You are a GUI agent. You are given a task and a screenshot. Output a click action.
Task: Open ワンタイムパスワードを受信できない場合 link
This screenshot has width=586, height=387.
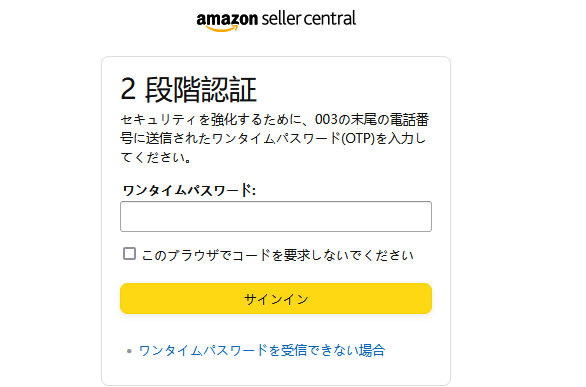tap(262, 350)
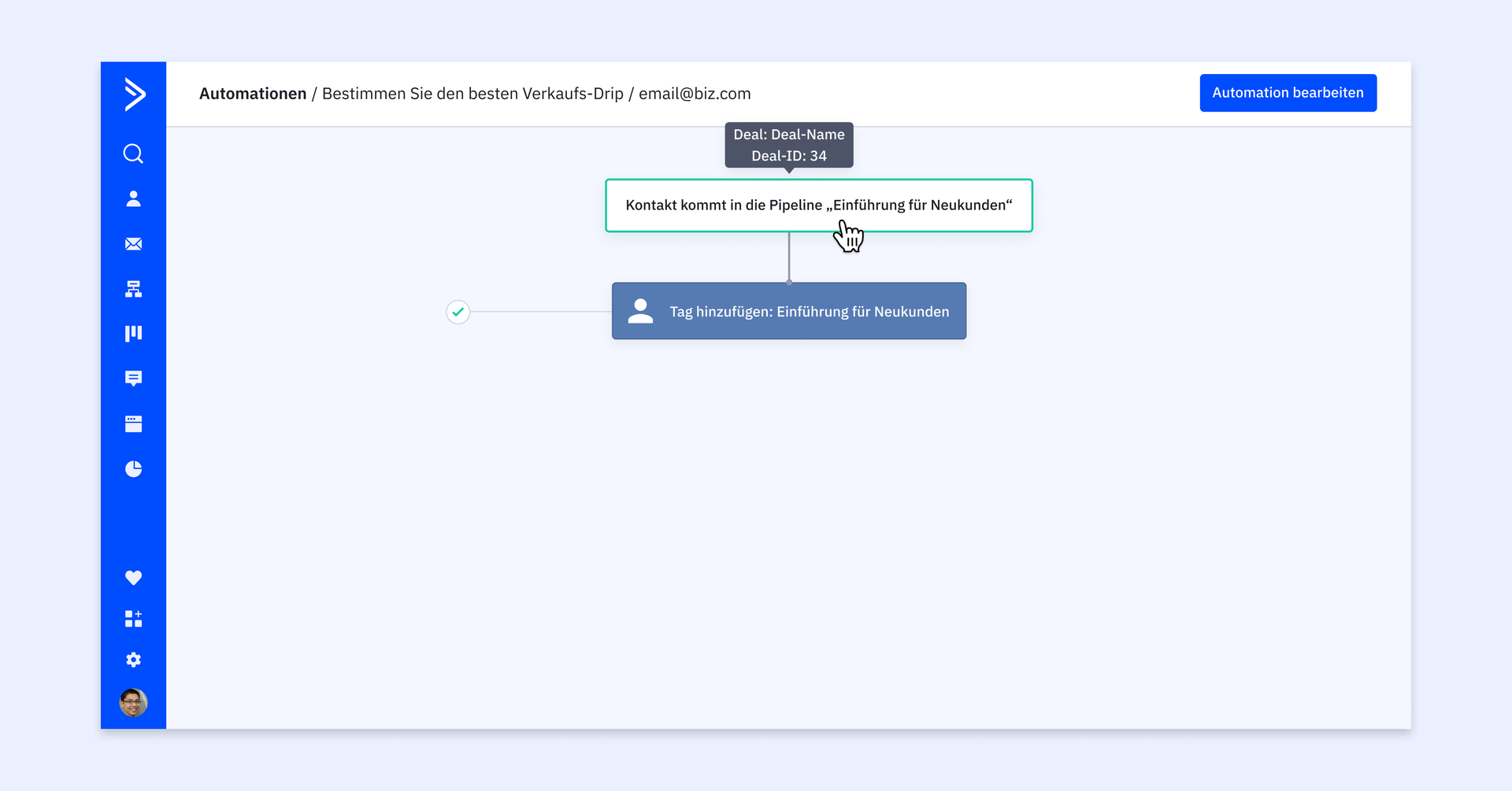Open Contacts via person sidebar icon
The height and width of the screenshot is (791, 1512).
(133, 198)
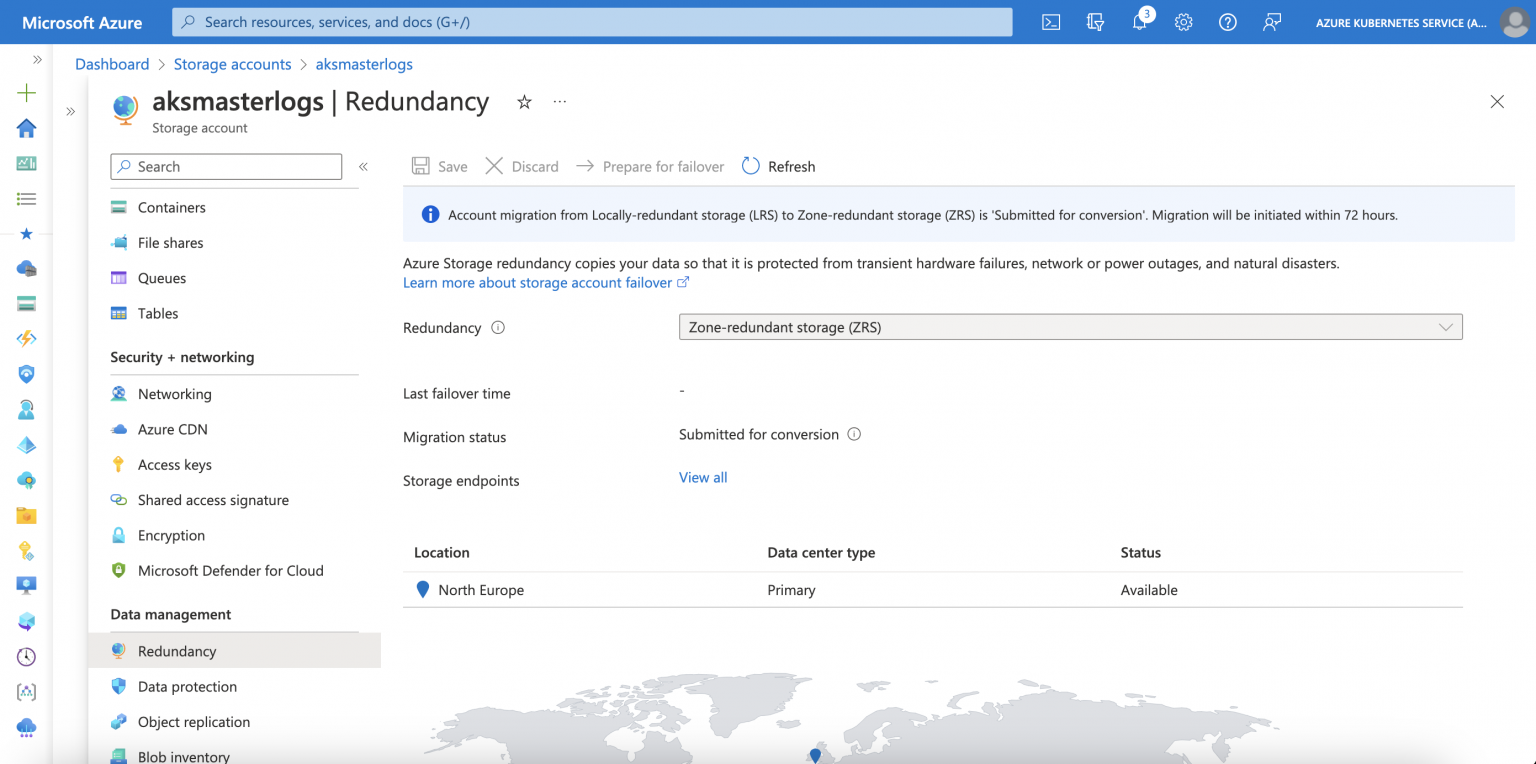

What is asked: Quote every one of the records above verbatim, omitting the pictures.

Correct result:
You are a GUI agent. You are given a task and a screenshot. Output a click action.
Task: Open ワンタイムパスワードを受信できない場合 link
This screenshot has width=586, height=387.
tap(262, 350)
Open Contacts via person sidebar icon
The height and width of the screenshot is (791, 1512).
(133, 198)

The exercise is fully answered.